C’est ce que j’ai trouvé de plus « soft » pour figer en mots une hostilité inter femmes pas jolie-jolie du tout ! Le féminisme je suis tombée dedans quand j’étais petite. Biberonnée aux grands idéaux, j’ai eu une mère qui savait joindre le geste à la parole pour prendre son espace et se faire respecter (quitte à vous marcher dessus). C’est quelque chose que j’ai souvent admirée chez elle. Mais ce que j’ai le plus apprécié dans l’éducation qu’elle m’a donnée c’était son invariable credo : « entre femmes on doit se soutenir, quoi qu’il arrive ». Des femmes j’en ai vu défiler une pléthore à la maison. Des intellectuelles, des sophistiquées, des chata-matates, des conformistes, des belles, des craintives, des fortes, la liste est encore longue. Et nous devions apprendre à composer ensemble, sans nous juger, sans nous jauger parce que la guerre était ailleurs. Elle était dehors et ruisselait d’un système qui ne nous faisait aucun cadeau.

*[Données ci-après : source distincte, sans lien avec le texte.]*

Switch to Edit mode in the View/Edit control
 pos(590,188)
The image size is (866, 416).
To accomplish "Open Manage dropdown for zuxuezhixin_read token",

Le plafond de verre, la discrimination, les salaires inégaux, les droits non respectés, les ambitions contrariées, les rêves déçus, la pression sociale, la violence des hommes (…). Toutes ces choses finissaient inévitablement par nous tomber dessus à un moment donné ou à un autre et faire preuve de sororité était un moyen de rester debout face à l’adversité. J’ai appris ma leçon auprès de toutes celles que ma mère abritait chez elle lors de leurs passages à vide et de leurs heures sombres. J’ai tenu à ce précepte comme on tient la main d’une amie, avec confiance et dévotion.
Jugez donc de ma déconvenue lorsqu’arrivée à l’âge adulte, je me suis rendue compte que la majorité des nanas ne s’aimaient pas entre elles. Le sol s’est effondré sous mes mocassins vintage quand j’ai compris que le genre le plus sectaire était celui auquel j’appartenais. Celui qui vous matraquait impitoyablement pour des raisons aussi frivoles, qu’injustes.
Comptez de tête le nombre de fois dans la journée, où nous nous trashons sur nos physiques, nos choix de vie, nos opinions, nos fortunes et nos infortunes ! Nous nous permettons même de dénier le statut de féministe à celles jugées « trop sexy », « trop solaires », « pas assez diplômées ». Comme si l’empathie et l’engagement étaient obligatoirement liés à un physique sévère ou à des diplômes.
L’idée de rédiger cette chronique m’est venue, après que ma collègue ait publié l’interview d’une célèbre influenceuse. J’ai vu les jets de haine déversés sur nos pages. Magnifique ! Et surtout très représentatif d’une guerre (primitive) que nous nous menons depuis la nuit des temps. Ne nous leurrons pas ! Bitcher sur nos congénères ne fait que traduire des insécurités ancestrales. Insécurités remontant à l’époque où trouver un mâle pourvoyeur et reproducteur était une question de survie. Nous devions alors neutraliser toute rivale potentielle par le sang ou le fiel. Des milliers d’années plus tard, les peurs sont toujours là. Les doutes aussi. Notre précarité sociale a continué de nourrir l’hostilité en question.
J’ai honte de le dire, mais j’envie ces messieurs. Pas à cause de leurs privilèges, mais parce qu’ils n’auront jamais à expérimenter cela. Un homme reste un homme aux yeux d’un autre homme. Peu importe son degré d’éducation, son physique, son statut, il le trouvera toujours digne de considération et… digne de passer avant nous ! Alors mesdames, lorsque l’envie vous reprendra de vous cribler de balles mutuellement, pensez aux conséquences. Chaque médisance, chaque injure, chaque critique proférée sera une offrande de plus déposée sur l’autel de la misogynie. Je dis ça, je dis rien.